Il percorso espositivo si apre con un omaggio a Francesco Hayez, figura centrale dell'Ottocento italiano, ospitato nella Pinacoteca di Brera. La mostra celebra i 250 anni dell’Accademia, creando un forte legame tra il maestro e la storia secolare dell'istituzione braidense. L'iniziativa conferma il rapporto tra formazione artistica, collezioni e l'identità del complesso milanese.
Un altro fulcro del calendario è la retrospettiva dedicata a Mario Schifano, che troverà spazio a Palazzo Citterio. Il progetto si arricchisce di una nuova acquisizione statale: un dipinto del 1961, destinato a Brera. L'opera, acquisita dallo Stato e presentata con la mostra, rafforza il legame tra programmazione espositiva e crescita delle collezioni.
La Biblioteca Nazionale Braidense partecipa al programma con un omaggio a Umberto Eco, nel decennale della sua scomparsa. Il progetto si concentrerà sulle immagini originali del suo celebre romanzo L’isola del giorno prima, esplorando la relazione tra la biblioteca e le dimensioni letteraria e iconografica dell'opera.

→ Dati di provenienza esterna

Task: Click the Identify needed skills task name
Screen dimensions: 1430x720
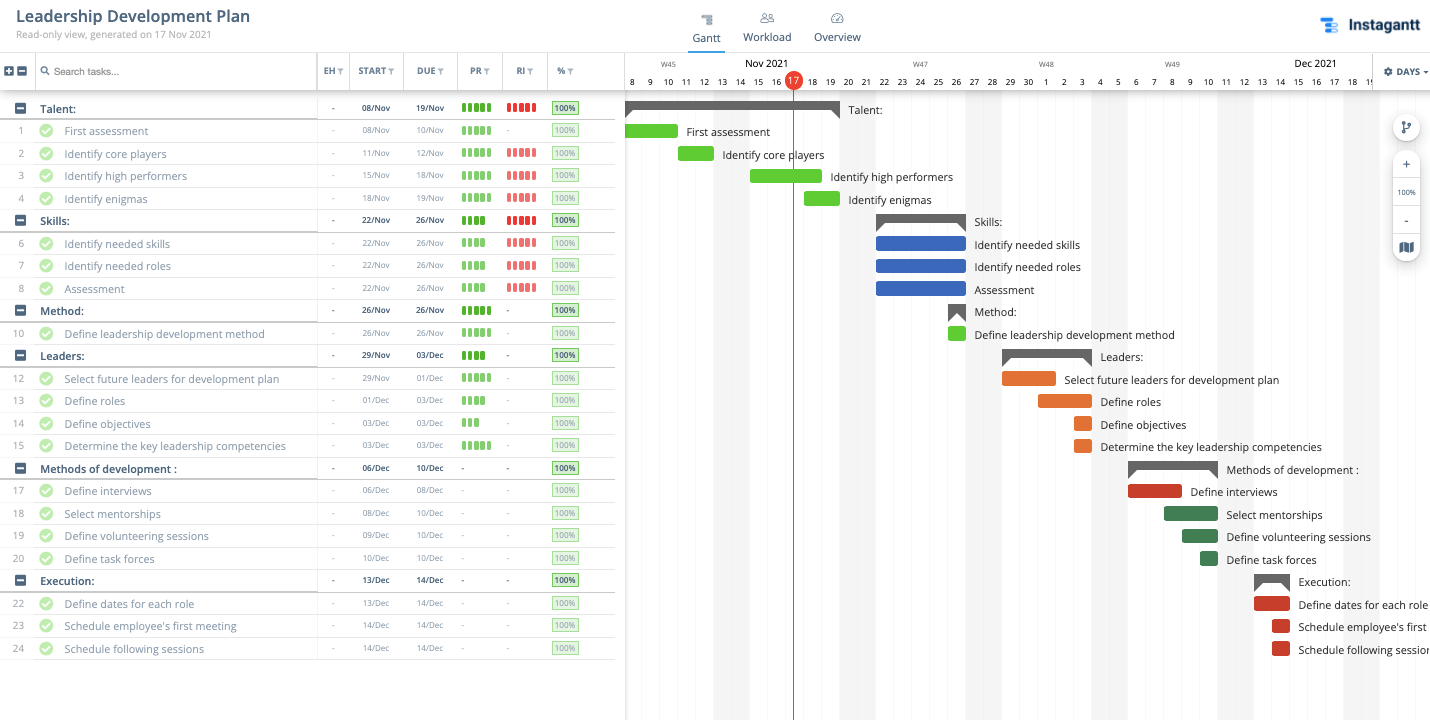Action: [117, 244]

A Palazzo Citterio è inoltre prevista la serie di performance digitali Marina Abramovic Element, un'innovativa proposta in cui la pratica dell'artista si estende attraverso un avatar digitale.

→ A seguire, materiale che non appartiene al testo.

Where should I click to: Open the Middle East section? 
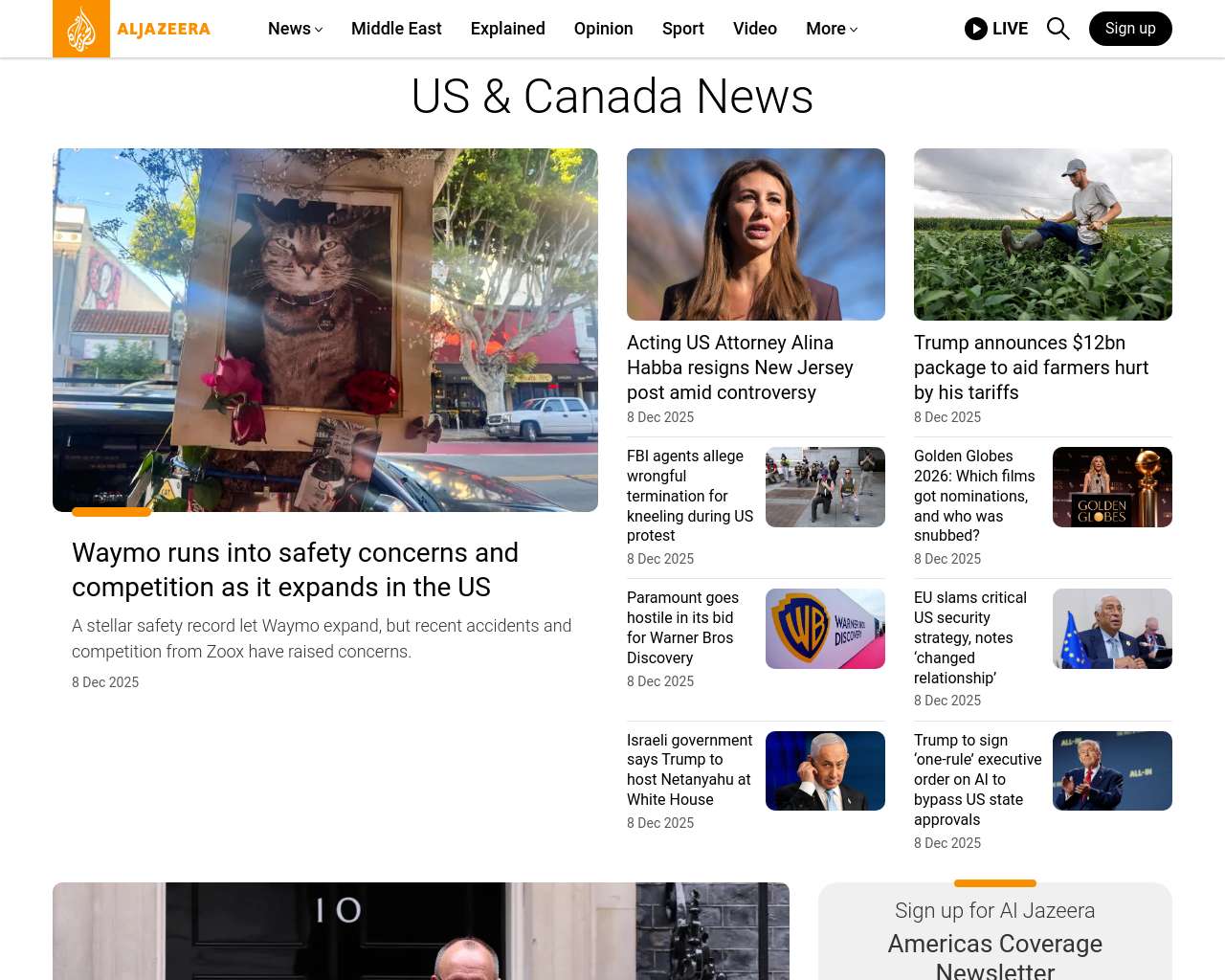click(396, 29)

Un calendario diffuso tra Pinacoteca, Palazzo Citterio e Braidense
La struttura del programma evidenzia una Grande Brera concepita come un sistema di luoghi interconnessi. La Pinacoteca ospiterà il tributo a Hayez, Palazzo Citterio accoglierà la retrospettiva su Schifano e la proposta legata a Marina Abramovic, mentre la Biblioteca Nazionale Braidense si inserirà con il progetto dedicato a Eco. La distribuzione delle iniziative su più sedi valorizza le specificità di ogni spazio, offrendo al pubblico un'esperienza culturale ricca e diversificata, esplorando epoche e linguaggi artistici.